Go over these records and count the lines with the string "will" in them; the count is all that should be returned.

(Stored data entries)
···
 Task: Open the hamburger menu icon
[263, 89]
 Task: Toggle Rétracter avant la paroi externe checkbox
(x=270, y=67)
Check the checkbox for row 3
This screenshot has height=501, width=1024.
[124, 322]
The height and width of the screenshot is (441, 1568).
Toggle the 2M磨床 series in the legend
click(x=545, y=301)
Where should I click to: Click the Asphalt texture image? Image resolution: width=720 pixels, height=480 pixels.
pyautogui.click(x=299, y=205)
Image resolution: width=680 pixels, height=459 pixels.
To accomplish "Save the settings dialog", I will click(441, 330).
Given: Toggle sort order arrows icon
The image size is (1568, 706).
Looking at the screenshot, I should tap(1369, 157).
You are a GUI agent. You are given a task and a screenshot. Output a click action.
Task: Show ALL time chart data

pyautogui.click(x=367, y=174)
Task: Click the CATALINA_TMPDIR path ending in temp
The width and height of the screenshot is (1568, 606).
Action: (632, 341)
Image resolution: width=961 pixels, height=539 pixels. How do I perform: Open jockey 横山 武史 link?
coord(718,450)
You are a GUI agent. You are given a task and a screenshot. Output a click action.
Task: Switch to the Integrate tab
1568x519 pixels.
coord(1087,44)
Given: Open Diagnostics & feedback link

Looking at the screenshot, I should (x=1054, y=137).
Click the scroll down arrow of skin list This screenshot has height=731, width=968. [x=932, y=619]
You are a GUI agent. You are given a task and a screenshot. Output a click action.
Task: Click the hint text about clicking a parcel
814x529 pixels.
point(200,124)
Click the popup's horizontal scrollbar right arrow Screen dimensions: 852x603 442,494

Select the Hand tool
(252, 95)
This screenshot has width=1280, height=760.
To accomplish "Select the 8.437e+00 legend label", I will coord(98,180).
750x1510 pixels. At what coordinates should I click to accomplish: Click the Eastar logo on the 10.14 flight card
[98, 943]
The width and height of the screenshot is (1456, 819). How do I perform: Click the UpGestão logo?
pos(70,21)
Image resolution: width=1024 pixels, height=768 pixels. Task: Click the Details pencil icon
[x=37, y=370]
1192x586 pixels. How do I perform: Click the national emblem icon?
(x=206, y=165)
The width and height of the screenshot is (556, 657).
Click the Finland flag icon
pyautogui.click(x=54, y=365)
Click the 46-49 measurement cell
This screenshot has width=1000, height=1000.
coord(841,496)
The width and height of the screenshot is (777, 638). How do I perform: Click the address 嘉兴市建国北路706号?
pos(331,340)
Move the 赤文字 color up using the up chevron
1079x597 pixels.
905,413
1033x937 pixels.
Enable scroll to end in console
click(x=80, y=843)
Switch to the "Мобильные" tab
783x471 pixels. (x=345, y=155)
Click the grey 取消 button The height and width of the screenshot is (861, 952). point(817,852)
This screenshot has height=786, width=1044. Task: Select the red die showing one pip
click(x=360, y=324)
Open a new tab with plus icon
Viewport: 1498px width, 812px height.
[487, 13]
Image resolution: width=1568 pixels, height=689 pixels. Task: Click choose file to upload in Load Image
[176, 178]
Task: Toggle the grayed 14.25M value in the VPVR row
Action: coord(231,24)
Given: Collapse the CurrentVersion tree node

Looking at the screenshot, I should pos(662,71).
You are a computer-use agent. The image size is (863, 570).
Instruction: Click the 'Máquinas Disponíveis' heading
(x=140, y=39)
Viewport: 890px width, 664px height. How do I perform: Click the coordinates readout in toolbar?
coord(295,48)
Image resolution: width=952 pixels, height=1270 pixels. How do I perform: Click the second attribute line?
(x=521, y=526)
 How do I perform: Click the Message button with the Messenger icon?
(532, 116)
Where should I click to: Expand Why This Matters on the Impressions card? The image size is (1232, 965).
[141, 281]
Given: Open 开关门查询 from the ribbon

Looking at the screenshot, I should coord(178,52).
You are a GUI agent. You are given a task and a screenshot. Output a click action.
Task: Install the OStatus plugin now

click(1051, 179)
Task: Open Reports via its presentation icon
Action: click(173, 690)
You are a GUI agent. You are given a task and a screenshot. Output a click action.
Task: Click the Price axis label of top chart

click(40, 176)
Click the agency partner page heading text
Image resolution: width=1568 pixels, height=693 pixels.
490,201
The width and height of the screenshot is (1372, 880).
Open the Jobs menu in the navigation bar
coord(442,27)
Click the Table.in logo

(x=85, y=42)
···
:: Solution for this task ::
2